Generated by GPT-5-mini| The Sound | |
|---|---|
| Name | The Sound |
| Field | Acoustics |
| Related | Isaac Newton, Lord Rayleigh, Albert Einstein, Hermann von Helmholtz |
The Sound
The Sound is the phenomenon of mechanical waves in an elastic medium perceived by auditory systems in organisms and measured by instruments in the fields of Acoustics, Physics, Engineering, and Neuroscience. It encompasses generation, transmission, and reception processes, linking practical technologies such as loudspeakers, microphones, sonar and ultrasound with scientific disciplines including Psychoacoustics, Signal processing, Fluid dynamics and Materials science. Its study involves figures and institutions such as Isaac Newton, Hermann von Helmholtz, Lord Rayleigh, Bell Labs and Nobel Prize research.
Sound is defined as longitudinal mechanical disturbances that propagate through media like air, water, and solids via pressure and particle displacement, characterized by properties such as frequency, wavelength, amplitude, phase, timbre, and velocity. Frequency relates to pitch and is measured in hertz; amplitude relates to loudness and is often quantified by sound pressure level; timbre depends on harmonic content and is analyzed using Fourier transform and spectral analysis. Typical human hearing spans about 20 to 20,000 hertz, a range investigated by Giovanni Battista Morgagni-era anatomy and later by Alexander Graham Bell and Georg Ohm in telephone and acoustics research.
Sound production arises from vibrating sources such as vocal folds in human voices, strings in violins, reeds in clarinets, and diaphragm motion in loudspeakers and microphones. Mechanical generators include impacts (e.g., drums), aerodynamic sources (e.g., jet engines), and electroacoustic transducers developed at institutions like Bell Labs and Fraunhofer Society. Propagation follows wave equations derived by Isaac Newton and Jean le Rond d'Alembert with solutions influenced by medium properties studied by Lord Rayleigh; phenomena include reflection, refraction, diffraction, absorption, and scattering, relevant to environments such as concert halls designed by architects working with consultants from Acoustical Society of America and Institute of Acoustics.
Perception of sound is mediated by auditory organs such as the cochlea and neural pathways to the auditory cortex studied by researchers at Harvard University, Massachusetts Institute of Technology, and University College London. Psychoacoustics examines masking, critical bands (concepts by Fletcher and Munson and further refined in Moore's work), loudness scaling, localization using interaural time and level differences first formalized by Lord Rayleigh, and pitch perception modeled by Hermann von Helmholtz and contemporary computational neuroscience groups at Max Planck Institute for Human Cognitive and Brain Sciences. Perceptual phenomena are exploited in technologies like MP3 compression, Dolby Laboratories surround sound, and hearing devices developed by companies such as Cochlear Limited and research at Johns Hopkins University.
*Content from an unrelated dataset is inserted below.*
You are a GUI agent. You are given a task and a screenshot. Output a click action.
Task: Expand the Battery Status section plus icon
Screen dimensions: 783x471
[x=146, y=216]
Sound is quantified using instruments including microphones, hydrophones, sound level meters, and impedance tubes; units include pascal for pressure and decibel for logarithmic ratios referenced to 20 micropascals for air. Spectral measures such as A-weighting and C-weighting adjust levels for human hearing and are standardized by organizations like International Organization for Standardization and International Electrotechnical Commission, with calibration traceable to national metrology institutes such as NIST and PTB. Time-frequency analysis employs short-time Fourier transform and wavelet transform, while propagation losses use models derived from Navier–Stokes equations and empirical standards from ISO and ANSI committees.
Applications span communications (telephones, radio), sensing (sonar, seismic surveying, ultrasound imaging), entertainment (music recording and film soundtracks), industrial processes (non-destructive testing, acoustic levitation), and consumer electronics (smartphone speakers, headphones). Technologies include digital signal processing algorithms from groups at Bell Labs and MPEG standardization, spatial audio formats by Dolby Laboratories and DTS, and biomedical devices such as cochlear implants and diagnostic ultrasound systems developed by institutions like Mayo Clinic and ETH Zurich. Emerging fields integrate machine learning from Google and DeepMind for source separation and environmental monitoring using networks of sensors similar to deployments by NOAA and USGS.
Exposure to high sound levels causes auditory damage such as noise-induced hearing loss researched by World Health Organization, NIOSH, and WHO guidelines; regulations and standards from OSHA and EPA set permissible exposure limits and environmental noise criteria. Sound pollution affects wildlife behavior and ecosystems studied by ecologists at Smithsonian Institution and WWF, influencing conservation policy related to shipping noise, offshore wind farms, and urban planning by municipal agencies. Acoustic remediation employs barriers, active noise control technologies by firms like Bose Corporation, and urban design informed by research at MIT and TU Delft to mitigate adverse effects on public health and biodiversity.